Blanche put it clearly: “In attempting to promote equality, the EEOC’s disparate-impact interpretation of Title VII inadvertently perpetuates the very discrimination it’s designed to combat. This ruling will empower businesses to hire based on performance, reinstating equal opportunities in American workplaces.”

The opinion referenced the Supreme Court case Ricci v. DeStefano. In that instance, New Haven abandoned firefighter promotional exams because minority candidates didn’t meet certain political criteria. The city rejected professionally developed exams and collaborated with minority groups to label critics as bigots—squelching dissent.

That tactic failed. Despite facing legal warfare, threats, and even political violence against one of the New Haven firefighters, we stood united— not just for the firefighters, but for a principle that needed upholding.

Think about the reasoning here. Dismissing those results is akin to evaluating graduation rates for minority and non-minority students and deciding that, in the name of “fairness,” nobody should graduate.
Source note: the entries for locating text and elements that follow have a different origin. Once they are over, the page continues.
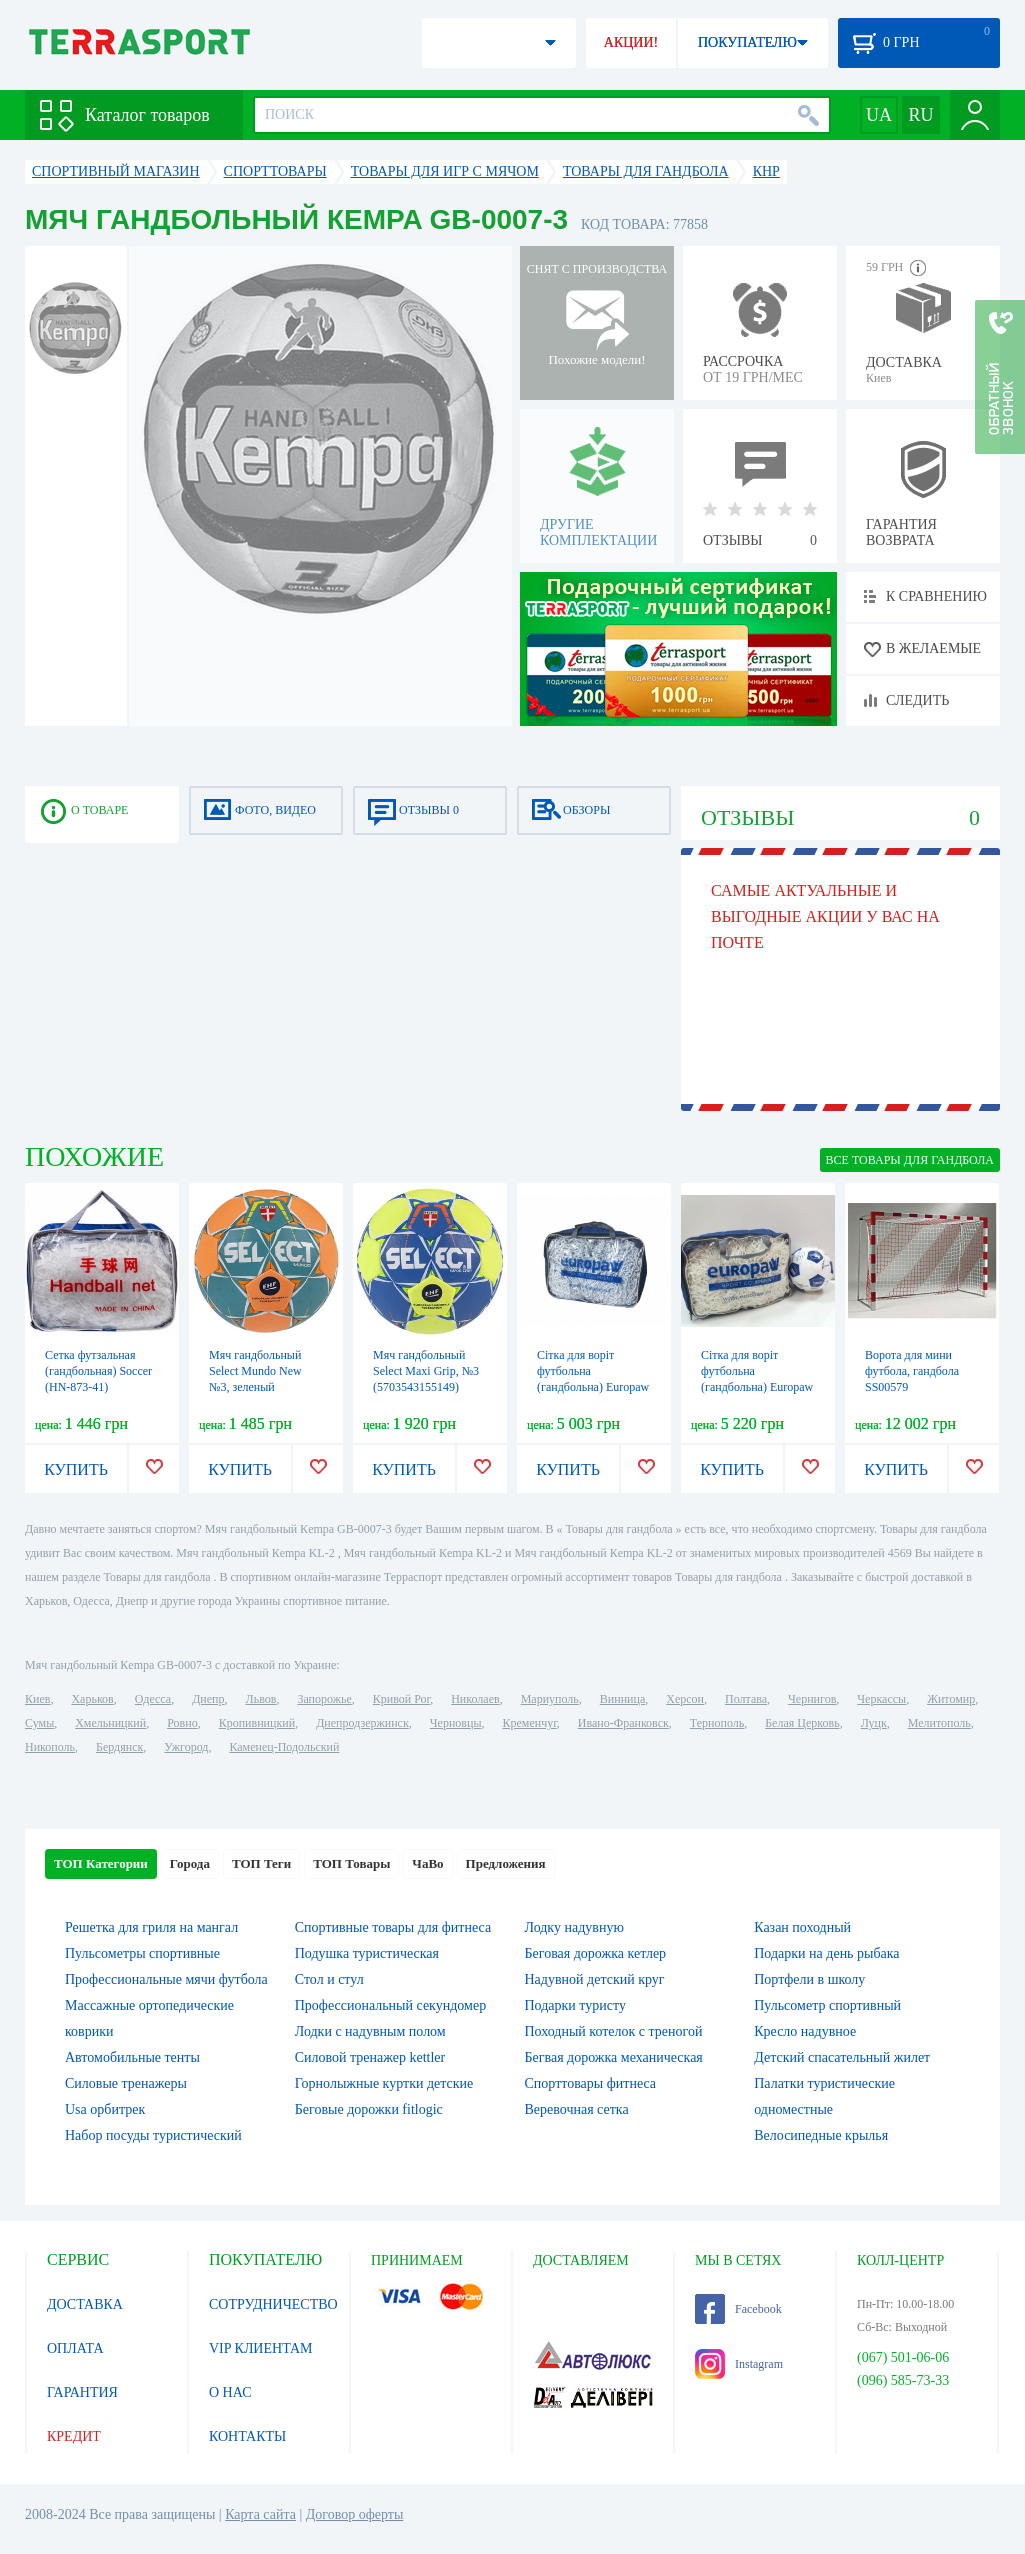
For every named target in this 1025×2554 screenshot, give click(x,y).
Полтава (746, 1699)
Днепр (208, 1699)
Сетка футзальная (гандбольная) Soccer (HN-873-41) (98, 1371)
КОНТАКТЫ (247, 2436)
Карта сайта (260, 2514)
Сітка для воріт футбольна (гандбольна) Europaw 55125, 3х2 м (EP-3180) (593, 1387)
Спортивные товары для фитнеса (393, 1927)
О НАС (230, 2392)
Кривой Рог (401, 1699)
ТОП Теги (261, 1863)
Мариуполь (550, 1699)
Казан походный (802, 1927)
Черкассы (881, 1699)
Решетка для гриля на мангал (151, 1927)
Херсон (685, 1699)
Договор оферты (355, 2514)
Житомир (951, 1699)
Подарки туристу (575, 2005)
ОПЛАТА (75, 2348)
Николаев (475, 1699)
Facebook (738, 2309)
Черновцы (456, 1723)
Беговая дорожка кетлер (596, 1953)
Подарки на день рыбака (826, 1953)
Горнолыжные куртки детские (384, 2083)
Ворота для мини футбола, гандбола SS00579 (912, 1371)
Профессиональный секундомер (390, 2005)
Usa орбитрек (105, 2109)
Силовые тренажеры (126, 2083)
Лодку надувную (574, 1927)
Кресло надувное (805, 2031)
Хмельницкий (110, 1723)
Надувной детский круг (595, 1979)
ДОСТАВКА (85, 2304)
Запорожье (324, 1699)
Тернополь (717, 1723)
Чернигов (812, 1699)
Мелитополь (939, 1723)
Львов (261, 1699)
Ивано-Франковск (623, 1723)
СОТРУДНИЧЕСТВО (273, 2304)
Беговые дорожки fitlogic (369, 2109)
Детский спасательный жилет (842, 2057)
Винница (622, 1699)
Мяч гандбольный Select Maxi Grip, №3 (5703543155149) (426, 1371)
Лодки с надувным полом (370, 2031)
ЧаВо (427, 1863)
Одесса (153, 1699)
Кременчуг (529, 1723)
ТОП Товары (351, 1863)
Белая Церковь (802, 1723)
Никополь (50, 1747)
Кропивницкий (257, 1723)
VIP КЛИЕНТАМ (261, 2348)
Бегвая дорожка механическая (614, 2057)
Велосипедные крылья (821, 2135)
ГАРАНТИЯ (82, 2392)
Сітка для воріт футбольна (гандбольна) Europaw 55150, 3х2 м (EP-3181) (757, 1387)
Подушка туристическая (367, 1953)
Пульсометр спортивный (827, 2005)
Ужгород (186, 1747)
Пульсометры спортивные (142, 1953)
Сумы (39, 1723)
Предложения (506, 1863)
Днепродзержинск (362, 1723)
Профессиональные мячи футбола (166, 1979)
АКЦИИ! (631, 42)
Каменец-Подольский (284, 1747)
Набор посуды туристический (153, 2135)
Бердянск (119, 1747)
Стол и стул (329, 1979)
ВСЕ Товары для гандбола (910, 1160)
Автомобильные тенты (132, 2057)
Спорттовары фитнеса (591, 2083)
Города (190, 1863)
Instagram (739, 2364)
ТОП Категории (101, 1863)
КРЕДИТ (74, 2436)
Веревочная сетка (577, 2109)
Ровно (182, 1723)
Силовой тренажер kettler (370, 2057)
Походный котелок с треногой (614, 2031)
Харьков (92, 1699)
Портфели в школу (809, 1979)
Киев (37, 1699)
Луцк (874, 1723)
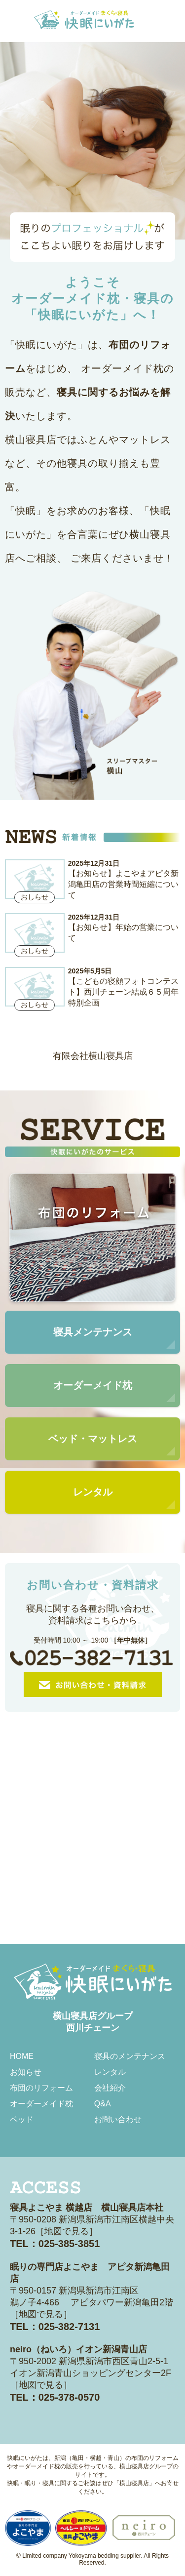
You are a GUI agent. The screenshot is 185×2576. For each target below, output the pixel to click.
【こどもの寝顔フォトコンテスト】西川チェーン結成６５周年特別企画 (123, 992)
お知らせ (25, 2072)
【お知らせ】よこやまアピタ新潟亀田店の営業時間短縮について (123, 884)
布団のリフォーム (41, 2088)
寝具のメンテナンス (129, 2056)
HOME (22, 2056)
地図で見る (66, 2231)
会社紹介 (110, 2088)
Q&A (102, 2103)
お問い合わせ (118, 2119)
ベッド (22, 2119)
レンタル (110, 2072)
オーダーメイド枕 (41, 2103)
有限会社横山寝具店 (93, 1056)
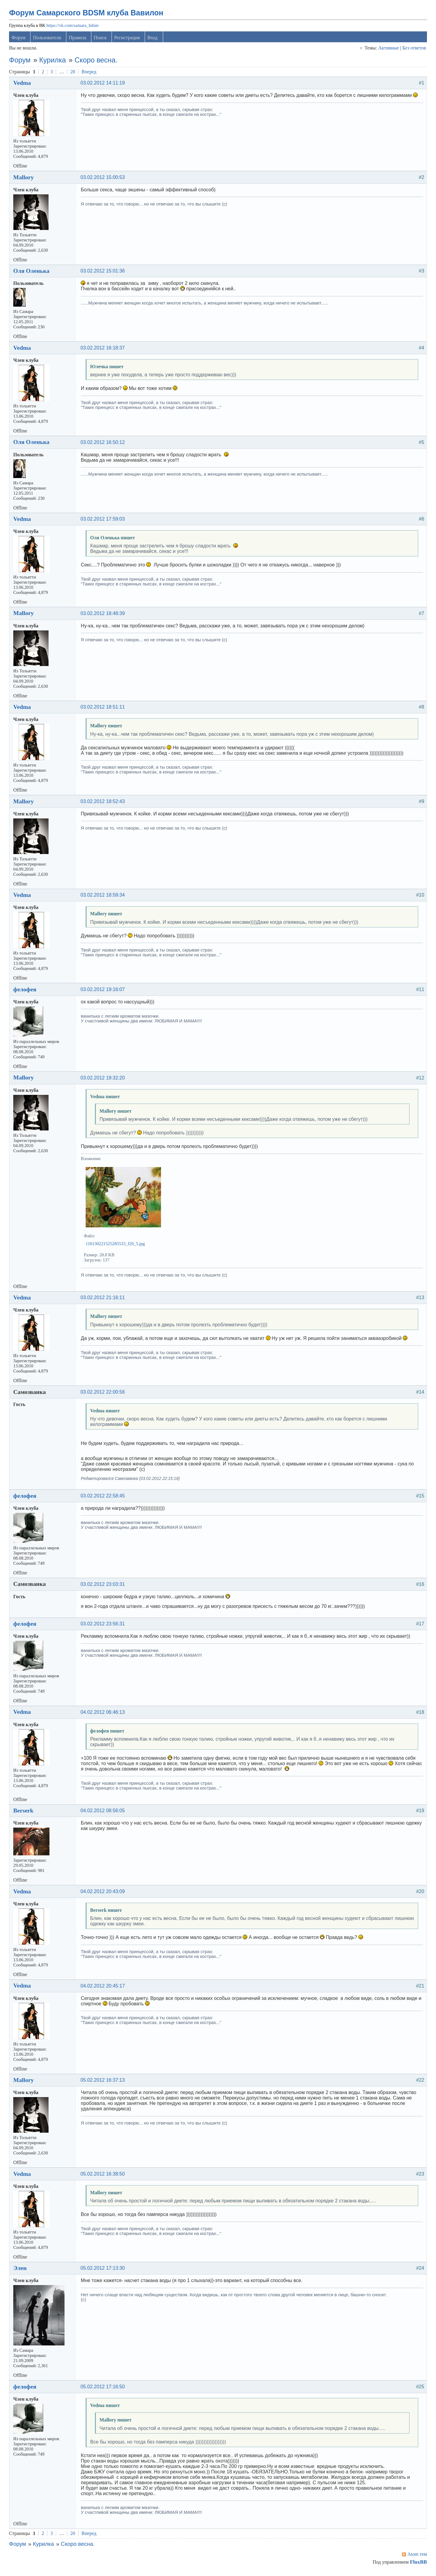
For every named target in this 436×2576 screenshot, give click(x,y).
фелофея (25, 991)
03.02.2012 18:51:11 (104, 709)
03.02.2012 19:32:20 (104, 1080)
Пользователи (48, 40)
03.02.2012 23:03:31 (104, 1586)
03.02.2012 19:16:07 (104, 992)
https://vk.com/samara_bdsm (74, 28)
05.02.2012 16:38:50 (104, 2176)
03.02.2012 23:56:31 (104, 1626)
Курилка (53, 63)
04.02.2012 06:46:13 (104, 1714)
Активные (387, 50)
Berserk (24, 1813)
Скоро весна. (97, 63)
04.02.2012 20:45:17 (104, 1988)
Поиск (101, 40)
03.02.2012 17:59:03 (104, 521)
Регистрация (128, 40)
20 (74, 74)
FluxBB (417, 2565)
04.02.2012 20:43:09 (104, 1894)
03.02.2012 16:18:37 (104, 350)
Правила (78, 40)
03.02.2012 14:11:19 (104, 85)
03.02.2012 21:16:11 (104, 1300)
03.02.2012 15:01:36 (104, 273)
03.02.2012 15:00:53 (104, 179)
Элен (21, 2270)
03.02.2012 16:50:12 (104, 444)
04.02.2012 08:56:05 (104, 1813)
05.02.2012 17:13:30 (104, 2270)
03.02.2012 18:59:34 (104, 897)
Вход (154, 40)
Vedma (23, 85)
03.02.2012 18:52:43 (104, 804)
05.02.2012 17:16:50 (104, 2389)
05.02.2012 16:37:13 (104, 2082)
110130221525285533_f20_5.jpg (116, 1246)
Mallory (24, 179)
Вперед (90, 74)
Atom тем (416, 2556)
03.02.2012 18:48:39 (104, 615)
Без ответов (413, 50)
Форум (20, 40)
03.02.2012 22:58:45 (104, 1498)
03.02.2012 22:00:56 (104, 1394)
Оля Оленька (32, 273)
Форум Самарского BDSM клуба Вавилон (87, 15)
It’s absurd— but that was the city’s chosen route, disregarding public safety for feelings.

Whenever the outcomes didn’t satisfy activists, rather than seeking better training or improving schools, the response was to lower standards and manipulate selections, punishing those who played by the rules.

Real change comes from expanding educational opportunities and holding superintendents and school boards accountable— not by punishing those who achieved success.

The Supreme Court determined that the city had violated Title VII through intentional discrimination, yet it refrained from addressing the Fourteenth Amendment claim. Justice Antonin Scalia remarked on the pending conflict between disparate impact and equal protection, suggesting that it was essential to consider how to reconcile these two aspects.

This ruling is just a single step. We’ve seen some federal courts attempt to impose legislation from the bench, ignoring the law. However, for the first time in years, Washington is acknowledging a clear truth: enforcement based on outcomes leads directly to race-based decision-making.

The next step is to formalize President Trump’s agenda by adjusting the filibuster and confirming Todd Blanche. As Mike Davis, President of the Article III Project, noted: “Blanche has dedicated the past 15 months to introducing necessary reforms and accountability at the Justice Department. But we need to achieve more to rebuild the public’s trust in our justice system. Blanche is uniquely positioned to continue this work. He’s the right person for this crucial role.”

President Trump recognizes that the Constitution must prevail and that individuals should be evaluated based on their own merits. Equal opportunity has never equated to equal results. The American promise is about providing every individual a fair chance to compete—not ensuring that each group crosses the finish line simultaneously. When the government attempts to manipulate the completion of the race, discrimination against some becomes unavoidable— and the Constitution forbids that, regardless of how popular the cause may be.

Frank Ricci was the lead plaintiff in the historic Supreme Court case Ricci v DeStefano. He retired as a Battalion Chief in New Haven, Connecticut, has testified before Congress, and is the author of the book Command Presence.

The opinions expressed here are solely those of the author and do not necessarily represent the official stance of any organization.